**What you need to do**
Each entry has to be copied exactly, with nothing missed.

**Records to use**
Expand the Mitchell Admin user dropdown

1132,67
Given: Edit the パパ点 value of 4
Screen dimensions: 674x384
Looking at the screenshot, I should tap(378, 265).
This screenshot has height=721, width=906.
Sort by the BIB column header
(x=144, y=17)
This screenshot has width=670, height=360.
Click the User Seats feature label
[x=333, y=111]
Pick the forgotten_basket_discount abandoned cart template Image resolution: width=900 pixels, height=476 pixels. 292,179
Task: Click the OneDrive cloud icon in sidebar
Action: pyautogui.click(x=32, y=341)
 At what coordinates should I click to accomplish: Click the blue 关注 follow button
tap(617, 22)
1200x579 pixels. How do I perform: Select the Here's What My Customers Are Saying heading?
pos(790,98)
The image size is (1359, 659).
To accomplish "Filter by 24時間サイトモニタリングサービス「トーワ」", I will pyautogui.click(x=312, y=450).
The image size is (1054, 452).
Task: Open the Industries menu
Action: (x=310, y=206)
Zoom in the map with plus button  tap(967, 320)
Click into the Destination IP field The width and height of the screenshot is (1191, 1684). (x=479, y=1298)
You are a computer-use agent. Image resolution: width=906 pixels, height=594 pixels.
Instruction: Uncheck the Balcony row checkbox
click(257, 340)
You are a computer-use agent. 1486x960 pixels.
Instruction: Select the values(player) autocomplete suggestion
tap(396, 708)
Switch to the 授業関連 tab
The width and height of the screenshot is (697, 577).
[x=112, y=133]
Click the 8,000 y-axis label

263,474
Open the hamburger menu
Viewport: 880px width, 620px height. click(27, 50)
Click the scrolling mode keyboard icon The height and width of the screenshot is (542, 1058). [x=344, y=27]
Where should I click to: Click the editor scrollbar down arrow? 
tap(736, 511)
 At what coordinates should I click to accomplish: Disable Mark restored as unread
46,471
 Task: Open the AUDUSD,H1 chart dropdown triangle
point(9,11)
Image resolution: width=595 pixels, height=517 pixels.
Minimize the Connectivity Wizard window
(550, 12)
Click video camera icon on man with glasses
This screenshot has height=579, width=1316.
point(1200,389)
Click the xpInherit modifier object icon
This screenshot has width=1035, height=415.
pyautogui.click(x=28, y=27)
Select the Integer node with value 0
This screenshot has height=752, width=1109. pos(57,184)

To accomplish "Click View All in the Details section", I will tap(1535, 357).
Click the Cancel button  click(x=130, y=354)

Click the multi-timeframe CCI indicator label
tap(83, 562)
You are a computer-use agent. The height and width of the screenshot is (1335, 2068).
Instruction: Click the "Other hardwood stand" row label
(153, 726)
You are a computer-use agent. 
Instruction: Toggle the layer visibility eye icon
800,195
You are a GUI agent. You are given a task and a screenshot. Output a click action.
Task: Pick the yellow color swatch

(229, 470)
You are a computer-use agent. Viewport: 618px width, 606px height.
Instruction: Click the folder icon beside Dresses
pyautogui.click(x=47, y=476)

**Written solution**
Expand the Mitchell Admin user dropdown

1132,67
Given: Edit the パパ点 value of 4
Screen dimensions: 674x384
Looking at the screenshot, I should tap(378, 265).
This screenshot has height=721, width=906.
Sort by the BIB column header
(x=144, y=17)
This screenshot has width=670, height=360.
Click the User Seats feature label
[x=333, y=111]
Pick the forgotten_basket_discount abandoned cart template Image resolution: width=900 pixels, height=476 pixels. 292,179
Task: Click the OneDrive cloud icon in sidebar
Action: pyautogui.click(x=32, y=341)
 At what coordinates should I click to accomplish: Click the blue 关注 follow button
tap(617, 22)
1200x579 pixels. How do I perform: Select the Here's What My Customers Are Saying heading?
pos(790,98)
The image size is (1359, 659).
To accomplish "Filter by 24時間サイトモニタリングサービス「トーワ」", I will pyautogui.click(x=312, y=450).
The image size is (1054, 452).
Task: Open the Industries menu
Action: (x=310, y=206)
Zoom in the map with plus button  tap(967, 320)
Click into the Destination IP field The width and height of the screenshot is (1191, 1684). (x=479, y=1298)
You are a computer-use agent. Image resolution: width=906 pixels, height=594 pixels.
Instruction: Uncheck the Balcony row checkbox
click(257, 340)
You are a computer-use agent. 1486x960 pixels.
Instruction: Select the values(player) autocomplete suggestion
tap(396, 708)
Switch to the 授業関連 tab
The width and height of the screenshot is (697, 577).
[x=112, y=133]
Click the 8,000 y-axis label

263,474
Open the hamburger menu
Viewport: 880px width, 620px height. click(27, 50)
Click the scrolling mode keyboard icon The height and width of the screenshot is (542, 1058). [x=344, y=27]
Where should I click to: Click the editor scrollbar down arrow? 
tap(736, 511)
 At what coordinates should I click to accomplish: Disable Mark restored as unread
46,471
 Task: Open the AUDUSD,H1 chart dropdown triangle
point(9,11)
Image resolution: width=595 pixels, height=517 pixels.
Minimize the Connectivity Wizard window
(550, 12)
Click video camera icon on man with glasses
This screenshot has height=579, width=1316.
point(1200,389)
Click the xpInherit modifier object icon
This screenshot has width=1035, height=415.
pyautogui.click(x=28, y=27)
Select the Integer node with value 0
This screenshot has height=752, width=1109. pos(57,184)

To accomplish "Click View All in the Details section", I will tap(1535, 357).
Click the Cancel button  click(x=130, y=354)

Click the multi-timeframe CCI indicator label
tap(83, 562)
You are a computer-use agent. The height and width of the screenshot is (1335, 2068).
Instruction: Click the "Other hardwood stand" row label
(153, 726)
You are a computer-use agent. 
Instruction: Toggle the layer visibility eye icon
800,195
You are a GUI agent. You are given a task and a screenshot. Output a click action.
Task: Pick the yellow color swatch

(229, 470)
You are a computer-use agent. Viewport: 618px width, 606px height.
Instruction: Click the folder icon beside Dresses
pyautogui.click(x=47, y=476)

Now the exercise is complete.